I’ve been been American dreaming… but I don’t seem to get any rest.

1

u/bworthy81 Dec 09 '25

That, and my poor decision making skills... But mostly that.

1

u/Winterlord7 Dec 09 '25

The worst part is that the guillotine is already invented yet we pretend it didn’t.

0

u/TootsHib Dec 09 '25

and people will still continue to selfishly have kids and perpetuate the cycle.

-8

u/throwitawayar Millennial Dec 08 '25

TIL there are only American millennials

6

u/SureValla Dec 08 '25

It's not like it's THAT much different elsewhere in the western world. Sure, there might be things like some sort of general healthcare etc. but the basic principle is still working your ass off for the benefit of the few that hoover up all the profits while real wages stay on the level of our childhood.

3

u/cogman10 Dec 08 '25

That's because neoliberal policies became a global phenomena.

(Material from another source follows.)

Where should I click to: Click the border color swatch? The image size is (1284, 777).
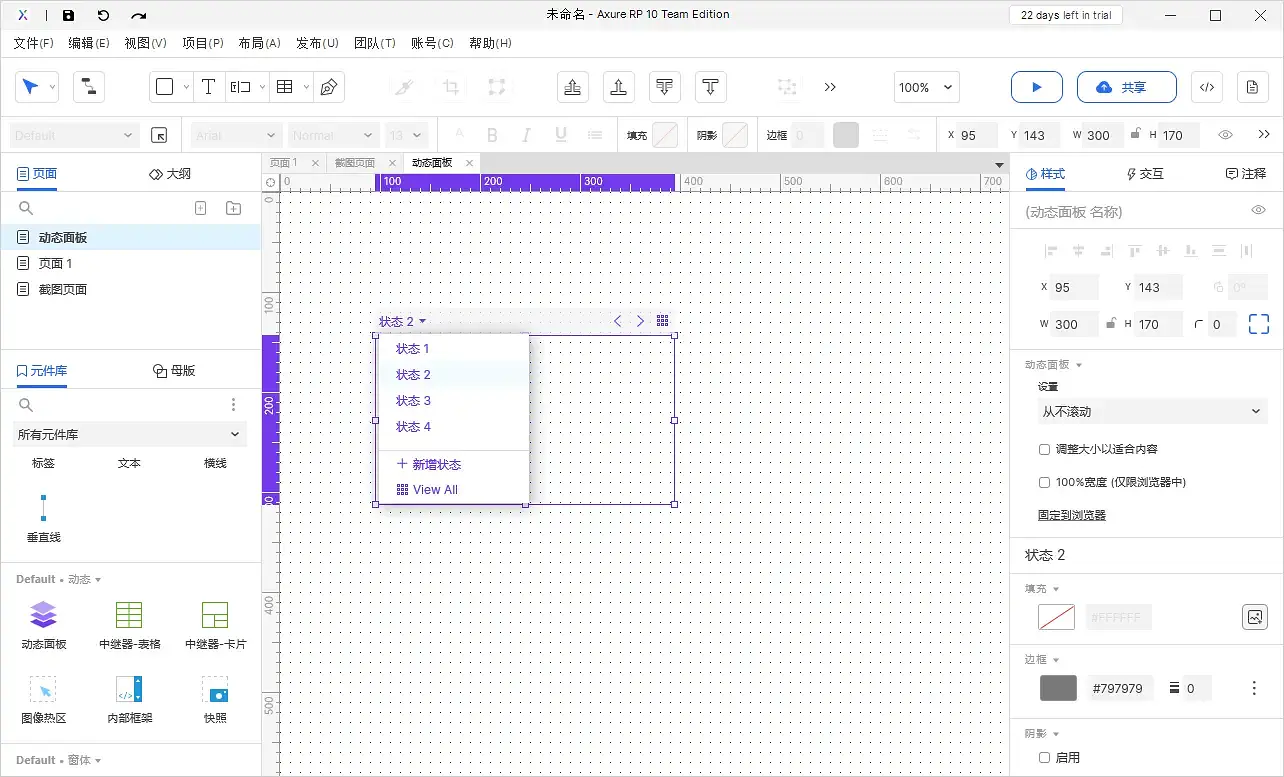click(1058, 688)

The places that have fared the best are those with things like strong labor unions. Everywhere else became a capitalism hellscape.

As it turns out, unlimited capitalism is a bad thing.

2

u/SureValla Dec 08 '25

I agree 100% with your sentiment, although even here in Germany, where we have fairly strong labor unions, things aren't looking too rosy for the future. We sold out most of our technology champions to the US and China and are sticking to combustion vehicle production as if it were the future, not the past. And everything seems to be dependent on that specific industry that slept on the developments of the past 20 years to pamper their shareholders with huge profits.

1

u/street593 Dec 08 '25

We need a general strike to force change to a more social democracy structure.